Gracious.  The loss and gain is mind blowing.
I am thankful for this movie.  I am thankful that they took a risk.  That they brought foster care to the forefront.  And that sweet little Annie with all of her spunk, delightfulness, charm, free spiritedness, and hope is still stealing hearts of people.  
If you haven't thought about foster care or adoption, I encourage you to think about it!  And please know, you don't have to foster or adopt to be involved.  Our church has begun forming wrap groups for families who are in the thick of it.  We are in a wrap group for a family down the street from us.  She will call or text for a meal, for prayer, for clothes, and our family has committed to standing with them as they stand in the gap for so many Kansas families.  Maybe you have clothes that don't fit your kids anymore, toys, cribs, pac and plays, books, beds, etc.  Call a local church or agency to see if they have a closet you could donate.  That is wrapping.  That is standing in the gap. 

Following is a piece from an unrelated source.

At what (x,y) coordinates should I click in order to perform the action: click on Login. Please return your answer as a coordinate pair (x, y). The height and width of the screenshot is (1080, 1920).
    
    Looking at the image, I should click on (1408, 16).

And to be honest, in many ways, you are part of telling a child that they are worth fighting for. 
That hope is not lost.
They are not forgotten.
That even in the darkest spaces the sun will come out tomorrow.  That as they stick up their chins and grin, they do not have to do it by themselves.  We just weren't created to do this life alone. 
 So yes, you are not only telling them that the sun will come out tomorrow, bet your bottom dollar that tomorrow they'll be sun, but bet your bottom dollar, I'll be right beside you to see that sunrise.